# start of THE INPUT

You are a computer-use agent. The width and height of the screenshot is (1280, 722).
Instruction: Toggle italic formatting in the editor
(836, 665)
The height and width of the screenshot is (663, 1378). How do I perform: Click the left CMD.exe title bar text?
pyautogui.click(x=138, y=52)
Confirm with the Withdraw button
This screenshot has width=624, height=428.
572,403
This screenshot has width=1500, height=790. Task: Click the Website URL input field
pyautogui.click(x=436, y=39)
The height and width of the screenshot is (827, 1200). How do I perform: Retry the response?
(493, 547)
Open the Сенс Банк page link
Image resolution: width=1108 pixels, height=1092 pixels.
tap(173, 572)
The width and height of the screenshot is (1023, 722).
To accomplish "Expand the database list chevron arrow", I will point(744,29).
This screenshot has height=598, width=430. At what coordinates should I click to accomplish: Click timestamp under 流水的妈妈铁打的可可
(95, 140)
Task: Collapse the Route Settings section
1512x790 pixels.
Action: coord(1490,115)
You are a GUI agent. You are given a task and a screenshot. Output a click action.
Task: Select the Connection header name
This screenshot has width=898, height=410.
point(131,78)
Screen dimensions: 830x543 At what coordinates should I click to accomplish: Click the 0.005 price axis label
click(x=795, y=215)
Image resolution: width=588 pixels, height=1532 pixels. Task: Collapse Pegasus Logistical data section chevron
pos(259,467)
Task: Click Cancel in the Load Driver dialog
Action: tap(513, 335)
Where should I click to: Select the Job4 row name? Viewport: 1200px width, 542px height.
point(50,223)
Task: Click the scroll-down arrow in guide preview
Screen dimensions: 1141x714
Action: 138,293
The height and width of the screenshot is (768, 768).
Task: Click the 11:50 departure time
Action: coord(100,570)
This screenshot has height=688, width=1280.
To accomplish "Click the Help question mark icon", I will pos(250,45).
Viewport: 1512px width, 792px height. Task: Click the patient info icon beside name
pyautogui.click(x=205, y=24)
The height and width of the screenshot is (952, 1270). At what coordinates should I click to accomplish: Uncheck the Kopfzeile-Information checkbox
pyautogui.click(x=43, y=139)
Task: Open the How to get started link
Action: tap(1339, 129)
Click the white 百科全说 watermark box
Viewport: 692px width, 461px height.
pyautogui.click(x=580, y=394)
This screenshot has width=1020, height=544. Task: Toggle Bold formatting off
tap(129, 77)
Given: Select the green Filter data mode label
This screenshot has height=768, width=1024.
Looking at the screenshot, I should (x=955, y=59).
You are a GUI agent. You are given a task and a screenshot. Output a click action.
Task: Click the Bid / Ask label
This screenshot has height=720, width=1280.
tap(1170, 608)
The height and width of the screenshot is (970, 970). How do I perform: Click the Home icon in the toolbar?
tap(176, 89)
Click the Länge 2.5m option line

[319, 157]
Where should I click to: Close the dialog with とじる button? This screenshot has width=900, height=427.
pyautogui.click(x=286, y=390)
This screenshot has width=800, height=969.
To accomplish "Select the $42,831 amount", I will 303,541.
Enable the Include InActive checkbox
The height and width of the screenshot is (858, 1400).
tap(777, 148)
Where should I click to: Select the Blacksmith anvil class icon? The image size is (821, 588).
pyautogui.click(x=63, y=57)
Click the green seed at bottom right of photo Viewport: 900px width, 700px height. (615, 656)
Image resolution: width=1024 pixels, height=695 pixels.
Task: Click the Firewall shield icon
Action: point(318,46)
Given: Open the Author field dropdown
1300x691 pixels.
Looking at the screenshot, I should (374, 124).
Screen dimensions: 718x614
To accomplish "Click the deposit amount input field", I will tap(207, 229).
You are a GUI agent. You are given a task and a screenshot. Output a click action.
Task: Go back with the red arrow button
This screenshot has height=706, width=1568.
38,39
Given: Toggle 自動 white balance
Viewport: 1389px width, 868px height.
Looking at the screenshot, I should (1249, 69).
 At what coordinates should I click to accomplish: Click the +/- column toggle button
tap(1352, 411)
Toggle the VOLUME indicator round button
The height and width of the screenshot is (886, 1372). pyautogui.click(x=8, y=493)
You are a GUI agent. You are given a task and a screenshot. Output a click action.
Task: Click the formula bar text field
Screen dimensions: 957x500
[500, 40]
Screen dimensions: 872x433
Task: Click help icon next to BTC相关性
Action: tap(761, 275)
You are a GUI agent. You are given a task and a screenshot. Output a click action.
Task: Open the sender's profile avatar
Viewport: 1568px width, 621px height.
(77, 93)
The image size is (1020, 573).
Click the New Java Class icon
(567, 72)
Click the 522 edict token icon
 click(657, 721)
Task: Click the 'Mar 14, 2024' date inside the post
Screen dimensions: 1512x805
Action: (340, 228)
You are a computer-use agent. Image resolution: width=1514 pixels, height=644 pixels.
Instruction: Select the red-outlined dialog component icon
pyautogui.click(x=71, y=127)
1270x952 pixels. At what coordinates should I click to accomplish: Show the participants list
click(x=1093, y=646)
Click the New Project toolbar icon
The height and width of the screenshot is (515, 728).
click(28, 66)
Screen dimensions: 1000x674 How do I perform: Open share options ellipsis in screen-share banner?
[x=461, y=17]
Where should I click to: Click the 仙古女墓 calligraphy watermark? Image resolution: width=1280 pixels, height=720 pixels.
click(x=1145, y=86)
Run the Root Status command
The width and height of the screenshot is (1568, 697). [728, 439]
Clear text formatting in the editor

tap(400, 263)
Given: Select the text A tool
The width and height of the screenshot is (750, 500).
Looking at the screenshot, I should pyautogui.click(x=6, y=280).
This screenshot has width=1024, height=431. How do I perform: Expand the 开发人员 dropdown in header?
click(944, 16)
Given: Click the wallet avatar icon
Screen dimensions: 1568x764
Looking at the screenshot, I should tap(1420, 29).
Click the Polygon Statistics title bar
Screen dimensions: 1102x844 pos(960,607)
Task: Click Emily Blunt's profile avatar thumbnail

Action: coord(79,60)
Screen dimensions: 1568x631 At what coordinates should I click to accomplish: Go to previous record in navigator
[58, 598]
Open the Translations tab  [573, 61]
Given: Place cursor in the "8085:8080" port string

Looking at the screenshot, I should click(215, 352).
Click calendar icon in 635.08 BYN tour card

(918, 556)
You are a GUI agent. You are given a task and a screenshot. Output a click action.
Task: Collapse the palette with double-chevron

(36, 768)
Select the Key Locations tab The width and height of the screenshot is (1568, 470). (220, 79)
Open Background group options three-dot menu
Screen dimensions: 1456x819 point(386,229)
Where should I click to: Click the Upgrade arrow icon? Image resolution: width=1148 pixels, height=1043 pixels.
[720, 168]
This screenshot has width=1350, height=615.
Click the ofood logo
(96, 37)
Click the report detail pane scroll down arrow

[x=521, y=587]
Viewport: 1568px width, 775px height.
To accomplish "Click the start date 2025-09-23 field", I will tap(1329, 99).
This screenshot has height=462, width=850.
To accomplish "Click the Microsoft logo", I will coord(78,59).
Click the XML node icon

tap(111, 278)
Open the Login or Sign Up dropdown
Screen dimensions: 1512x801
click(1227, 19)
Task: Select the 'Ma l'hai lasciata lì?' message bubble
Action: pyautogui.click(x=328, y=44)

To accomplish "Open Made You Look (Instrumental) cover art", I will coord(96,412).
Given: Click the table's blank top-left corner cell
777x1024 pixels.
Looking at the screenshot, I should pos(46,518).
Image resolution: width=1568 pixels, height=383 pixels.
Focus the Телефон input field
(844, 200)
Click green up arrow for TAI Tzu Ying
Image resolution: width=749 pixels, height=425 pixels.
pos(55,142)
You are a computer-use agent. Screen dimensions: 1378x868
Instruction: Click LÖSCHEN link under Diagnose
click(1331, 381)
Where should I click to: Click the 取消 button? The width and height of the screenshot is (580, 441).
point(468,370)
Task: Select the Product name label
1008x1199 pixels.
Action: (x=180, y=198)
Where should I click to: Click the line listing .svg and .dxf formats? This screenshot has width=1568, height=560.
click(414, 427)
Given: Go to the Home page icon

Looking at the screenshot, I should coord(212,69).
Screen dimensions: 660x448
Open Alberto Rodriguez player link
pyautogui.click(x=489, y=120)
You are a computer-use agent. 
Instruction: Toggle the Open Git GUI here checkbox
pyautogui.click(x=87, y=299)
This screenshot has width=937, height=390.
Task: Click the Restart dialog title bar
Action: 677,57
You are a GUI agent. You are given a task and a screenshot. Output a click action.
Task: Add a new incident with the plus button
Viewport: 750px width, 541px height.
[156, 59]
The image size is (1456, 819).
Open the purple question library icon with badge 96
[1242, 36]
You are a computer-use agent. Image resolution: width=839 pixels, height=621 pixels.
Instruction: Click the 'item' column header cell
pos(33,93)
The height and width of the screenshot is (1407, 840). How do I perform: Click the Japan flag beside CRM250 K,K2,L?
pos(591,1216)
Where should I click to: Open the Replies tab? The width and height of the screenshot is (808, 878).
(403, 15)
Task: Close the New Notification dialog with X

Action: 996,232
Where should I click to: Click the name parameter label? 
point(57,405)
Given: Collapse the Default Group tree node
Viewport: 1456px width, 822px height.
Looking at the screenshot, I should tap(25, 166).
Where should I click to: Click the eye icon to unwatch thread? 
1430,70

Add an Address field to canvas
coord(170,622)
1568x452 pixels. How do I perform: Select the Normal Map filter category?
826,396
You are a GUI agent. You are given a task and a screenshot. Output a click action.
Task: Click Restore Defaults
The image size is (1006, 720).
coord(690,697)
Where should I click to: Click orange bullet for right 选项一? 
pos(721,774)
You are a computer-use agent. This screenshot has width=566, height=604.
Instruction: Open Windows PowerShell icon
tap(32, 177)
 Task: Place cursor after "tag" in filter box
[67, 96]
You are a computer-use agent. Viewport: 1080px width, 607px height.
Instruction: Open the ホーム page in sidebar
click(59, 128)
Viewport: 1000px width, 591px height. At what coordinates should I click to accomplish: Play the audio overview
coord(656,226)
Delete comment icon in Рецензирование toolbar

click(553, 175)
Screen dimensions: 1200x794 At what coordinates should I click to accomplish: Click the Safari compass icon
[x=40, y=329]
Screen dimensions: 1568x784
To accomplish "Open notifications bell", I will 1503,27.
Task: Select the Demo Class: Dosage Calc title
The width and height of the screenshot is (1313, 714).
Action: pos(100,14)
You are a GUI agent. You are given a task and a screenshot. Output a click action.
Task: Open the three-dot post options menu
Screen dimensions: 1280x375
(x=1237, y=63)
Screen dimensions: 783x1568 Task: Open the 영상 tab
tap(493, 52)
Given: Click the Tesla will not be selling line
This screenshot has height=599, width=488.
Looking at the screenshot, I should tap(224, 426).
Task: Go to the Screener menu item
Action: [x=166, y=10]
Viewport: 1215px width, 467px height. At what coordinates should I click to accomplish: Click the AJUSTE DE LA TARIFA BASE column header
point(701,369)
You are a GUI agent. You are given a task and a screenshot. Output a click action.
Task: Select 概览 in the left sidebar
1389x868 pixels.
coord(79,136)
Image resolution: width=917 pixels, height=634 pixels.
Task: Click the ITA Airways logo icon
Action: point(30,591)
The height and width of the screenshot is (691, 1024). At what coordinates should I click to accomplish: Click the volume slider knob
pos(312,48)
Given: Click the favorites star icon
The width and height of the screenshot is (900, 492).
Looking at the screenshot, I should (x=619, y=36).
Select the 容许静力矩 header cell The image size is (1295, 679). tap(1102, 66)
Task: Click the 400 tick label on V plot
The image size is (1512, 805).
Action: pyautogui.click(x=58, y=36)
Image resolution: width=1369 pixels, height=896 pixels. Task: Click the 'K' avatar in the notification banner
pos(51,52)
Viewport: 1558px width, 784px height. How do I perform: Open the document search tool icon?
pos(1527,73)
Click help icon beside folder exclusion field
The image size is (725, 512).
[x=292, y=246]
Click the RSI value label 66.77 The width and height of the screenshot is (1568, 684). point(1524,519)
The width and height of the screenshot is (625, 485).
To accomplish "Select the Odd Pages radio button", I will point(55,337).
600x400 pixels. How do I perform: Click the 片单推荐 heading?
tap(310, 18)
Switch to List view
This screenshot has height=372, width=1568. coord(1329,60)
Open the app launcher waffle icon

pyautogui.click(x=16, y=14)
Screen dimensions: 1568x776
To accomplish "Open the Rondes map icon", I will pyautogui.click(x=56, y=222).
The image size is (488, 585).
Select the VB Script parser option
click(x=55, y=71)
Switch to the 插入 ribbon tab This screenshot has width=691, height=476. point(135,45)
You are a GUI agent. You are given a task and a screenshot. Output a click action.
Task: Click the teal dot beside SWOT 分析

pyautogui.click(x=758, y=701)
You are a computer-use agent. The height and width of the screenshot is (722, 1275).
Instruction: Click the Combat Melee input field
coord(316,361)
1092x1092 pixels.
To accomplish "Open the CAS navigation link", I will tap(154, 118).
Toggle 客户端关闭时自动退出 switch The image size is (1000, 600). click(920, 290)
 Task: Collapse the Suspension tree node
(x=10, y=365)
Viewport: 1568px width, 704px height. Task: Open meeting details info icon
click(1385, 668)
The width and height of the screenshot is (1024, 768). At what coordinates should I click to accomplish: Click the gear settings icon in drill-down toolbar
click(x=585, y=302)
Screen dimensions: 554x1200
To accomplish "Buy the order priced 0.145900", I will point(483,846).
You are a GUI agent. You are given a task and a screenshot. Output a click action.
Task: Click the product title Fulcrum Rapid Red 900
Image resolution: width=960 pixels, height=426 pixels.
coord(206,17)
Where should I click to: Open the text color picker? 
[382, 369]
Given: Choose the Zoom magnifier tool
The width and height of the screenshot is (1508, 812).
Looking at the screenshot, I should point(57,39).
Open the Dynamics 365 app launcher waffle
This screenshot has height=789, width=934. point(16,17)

# end of THE INPUT

## EXERCISE DETAILS:
Reproduce the records above without any change, beginning at the line containing "Click the XML node icon" and continuing through the line containing "click(1331, 381)".

## ANSWER IN FULL:
Click the XML node icon

tap(111, 278)
Open the Login or Sign Up dropdown
Screen dimensions: 1512x801
click(1227, 19)
Task: Select the 'Ma l'hai lasciata lì?' message bubble
Action: pyautogui.click(x=328, y=44)

To accomplish "Open Made You Look (Instrumental) cover art", I will coord(96,412).
Given: Click the table's blank top-left corner cell
777x1024 pixels.
Looking at the screenshot, I should pos(46,518).
Image resolution: width=1568 pixels, height=383 pixels.
Focus the Телефон input field
(844, 200)
Click green up arrow for TAI Tzu Ying
Image resolution: width=749 pixels, height=425 pixels.
pos(55,142)
You are a computer-use agent. Screen dimensions: 1378x868
Instruction: Click LÖSCHEN link under Diagnose
click(1331, 381)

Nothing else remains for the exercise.